A Simpatia dos Exilados
A Simpatia dos Exilados
de Manuel Almeida Freire
82 pp.
Urutau, 2023
9786559004812
Este livro de Manuel Almeida Freire foi escrito no decurso de duas pestes mortíferas (a pandemia do vírus Covid-19 e a guerra suja de Putin) e de outra ainda mais mortífera (a anunciada peste climática, que tudo indica ir pôr fim à vida no planeta que habitamos).

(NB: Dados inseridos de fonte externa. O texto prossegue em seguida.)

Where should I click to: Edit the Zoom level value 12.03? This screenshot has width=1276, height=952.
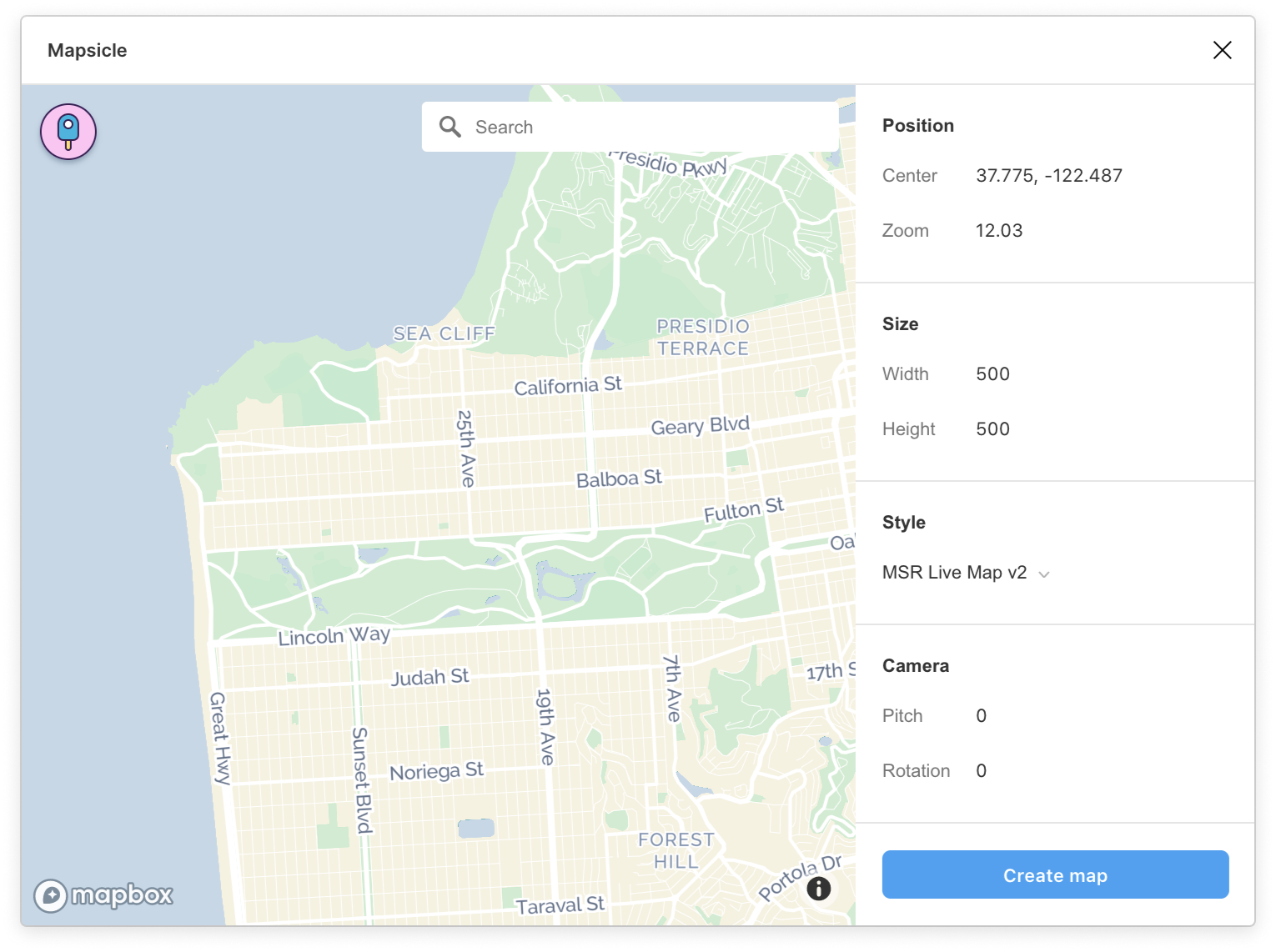click(999, 230)
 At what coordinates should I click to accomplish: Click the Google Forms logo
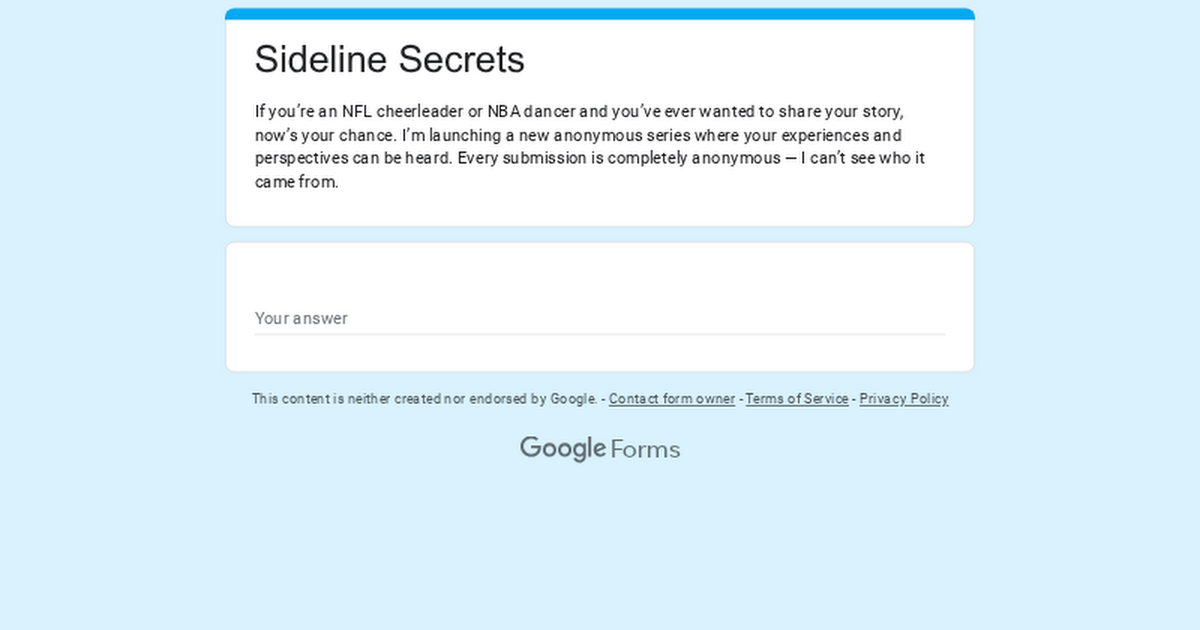pos(599,448)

Este pano de fundo convoca indignação e, no caso de haver talento disponível, a expressão acutilante dessa indignação. O horror que defrontamos não se compadece com uma linguagem penteada e vigiada, antes sugere, com grande força e acinte, o uso deliberado daquele calão feio, do qual o grande poeta americano Carl Sandburg dizia que ele é “a linguagem que arregaça as mangas, cospe nas mãos e vai à vida”.

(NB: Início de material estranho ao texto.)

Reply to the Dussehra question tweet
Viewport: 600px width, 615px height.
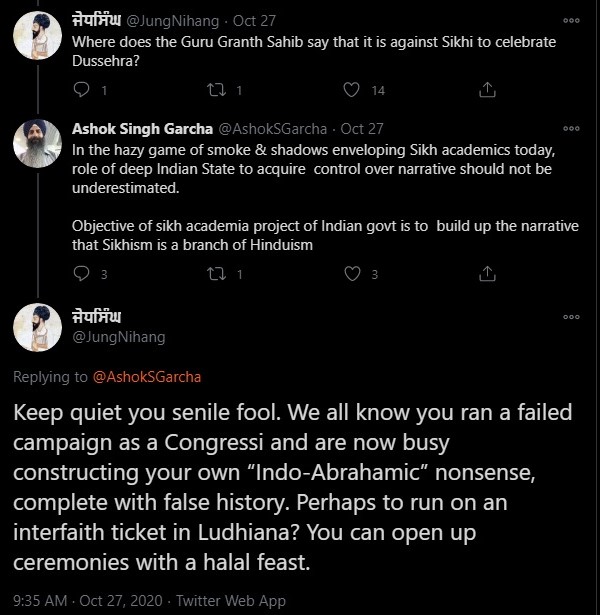83,90
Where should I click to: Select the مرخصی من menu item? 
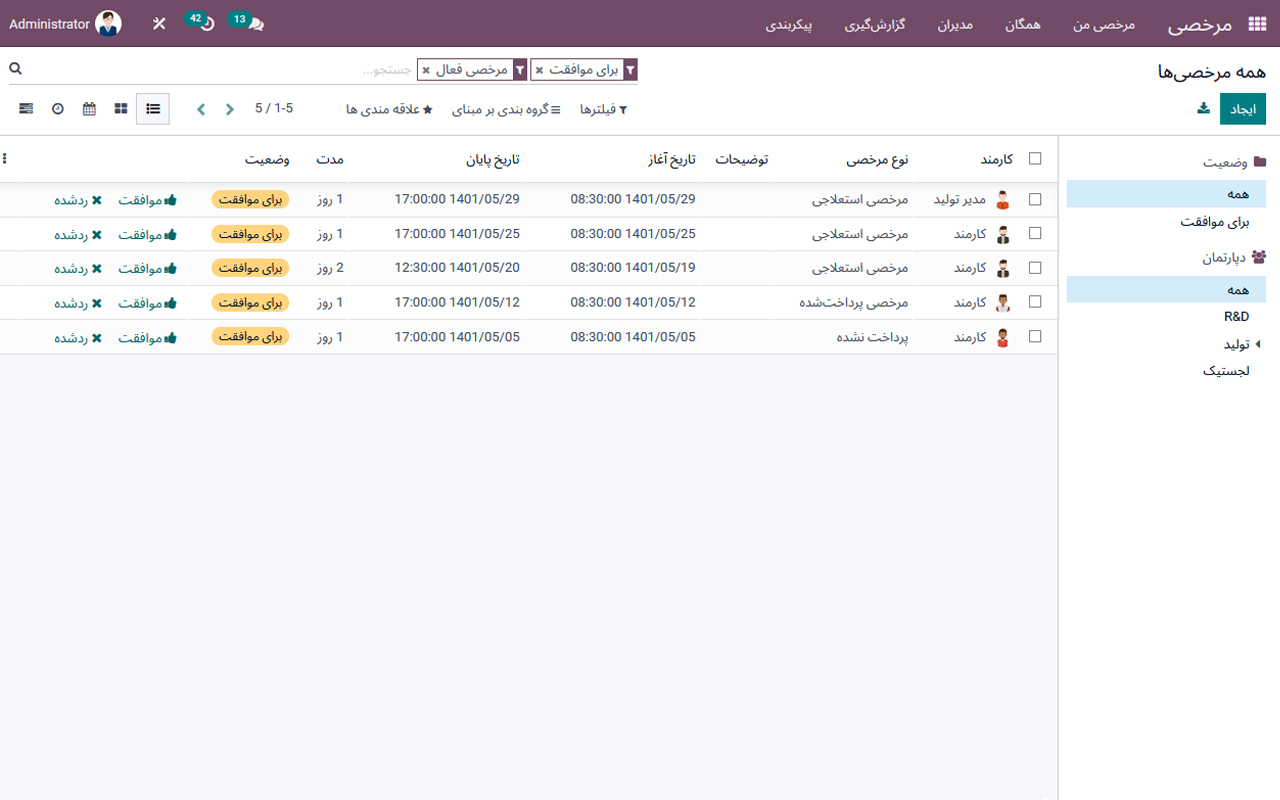pyautogui.click(x=1103, y=25)
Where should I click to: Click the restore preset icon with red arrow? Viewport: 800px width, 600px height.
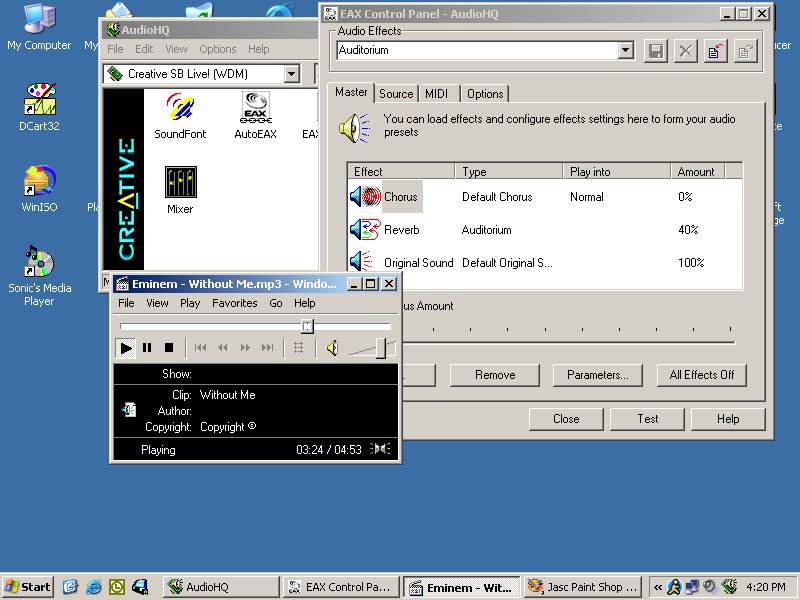[716, 51]
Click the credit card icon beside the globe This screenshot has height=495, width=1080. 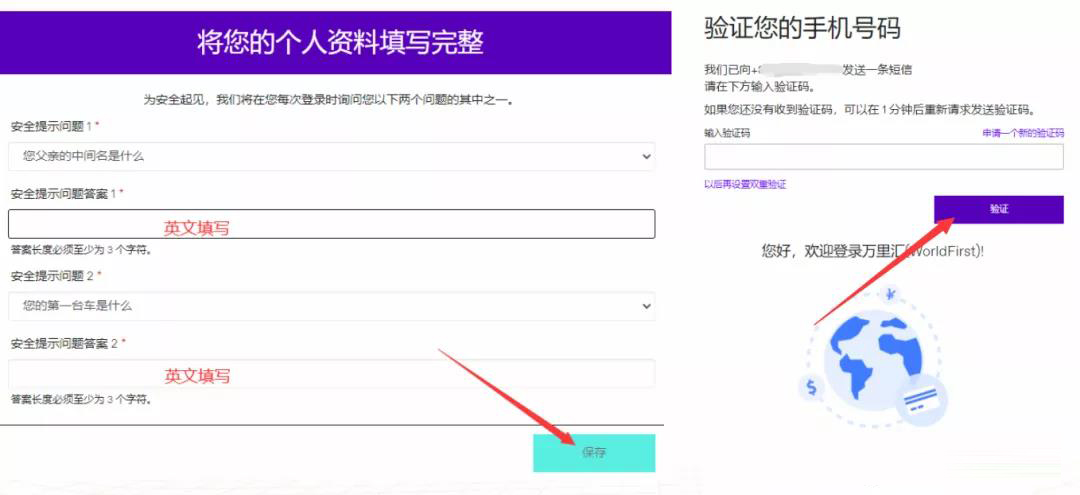(920, 402)
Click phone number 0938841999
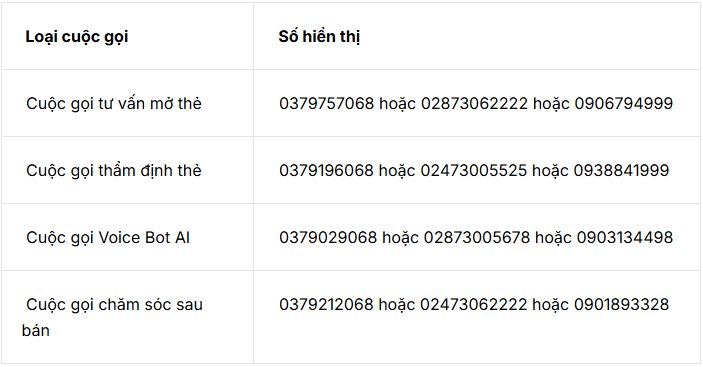Viewport: 703px width, 367px height. [621, 170]
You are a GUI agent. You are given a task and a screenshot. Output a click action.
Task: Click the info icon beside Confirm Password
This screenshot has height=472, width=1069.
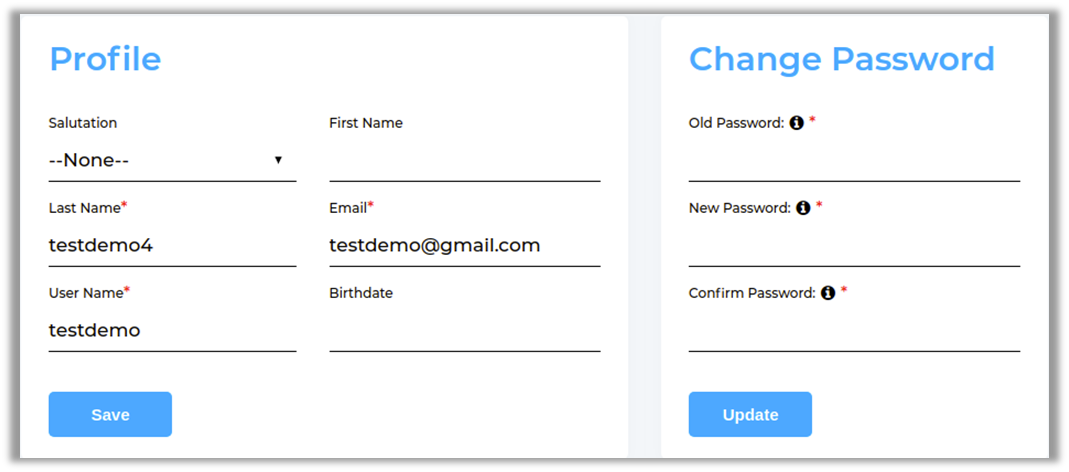pos(828,293)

O autor deste livro usa o verso livre, que notáveis poetas do século xx rejeitaram, mas que outros, igualmente notáveis, acolheram.
O verso livre acomoda bem a linguagem brutal, vingativa e assassina, que se impõe, como reacção inútil mas incontornável, ao pesadelo que vivemos e promete ser terminal.
O verso livre e indignado é aquela espécie de “gaguez organizada”, de que falava Marshall McLuhan, a propósito de linguagem, e que esta, de Manuel Freire, é, muito em particular, bom exemplo.
W.H. Auden definia a poesia como “a expressão clara de sentimentos confusos”. O verso livre do autor deste livro nunca deixa de ser claro, mesmo quando glosa a grande confusão que nos cerca e os sentimentos contraditórios que nos visitam. Sandburg, a que já atrás recorremos, dizia que a poesia é misturar jacintos com biscoitos. A poesia fala-nos, realmente, muitas vezes, de “aproximações” improváveis ou bizarras: estas poderão confundir-nos, mas a linguagem que no-las veicula não deve acrescentar à confusão: deve ser clara, para nos permitir visitar a complexidade e o contraditório, sem nos perdermos pelo caminho.
A “linguagem afiada”, de que nos fala um poema deste livro, é isto mesmo: clara, na sua acutilância bem afiada e vingadora.